On April 19, the largest (22.4 percent) stakeholder in Australia-based low-volatile metallurgical coal producer Macarthur Coal, CITIC Resources Australia Pty Limited, a subsidiary of Chinese investment group CITIC Holdings said that it is in no position to comment on US coal giant Peabody Energy Corp.'s revised proposal to takeover Macarthur based on the current limited information available to CITIC.
"We also note that the Macarthur board has maintained its recommendation in relation to the Noble/Gloucester transactions. CITIC remains supportive of the rationale for the Noble/Gloucester transactions, which CITIC believes is in line with the vision to build Macarthur into a leading independent coal company," CITIC said.

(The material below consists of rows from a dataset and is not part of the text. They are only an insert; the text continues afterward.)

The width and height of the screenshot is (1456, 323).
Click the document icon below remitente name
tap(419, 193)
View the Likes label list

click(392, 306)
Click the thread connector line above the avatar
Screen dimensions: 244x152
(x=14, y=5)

As SteelOrbis previously reported, at the end of last week Macarthur Coal announced that the company intends to enter discussions with Peabody Energy regarding its revised proposal to acquire the whole of Macarthur, postponing a stakeholder vote for the future of the company scheduled for April 19 to an unspecified date. Peabody revealed a sweetened third offer on April 15 to takeover the company for AU$16 per share or a total of AU$4.1 billion (US$3.8 billion).
Macarthur Coal Limited had announced on February 26 that its board confirmed a bid to takeover New South Wales-based Gloucester, which operates mines in the Hunter Valley and is largely owned by Hong Kong-based Noble Group. The coal producer is offering Gloucester shareholders 0.84 Macarthur shares for every one Gloucester share held or AU$8 a share. Gloucester has recommended shareholders accept Macarthur's offer, while Macarthur rejected previous proposals by Peabody and Australian coal producer New Hope.
The second and third largest stakeholders in Macarthur, South Korean steel giant POSCO and Luxembourg-based steel colossus ArcelorMittal, last week stated that Peabody's offer should be considered.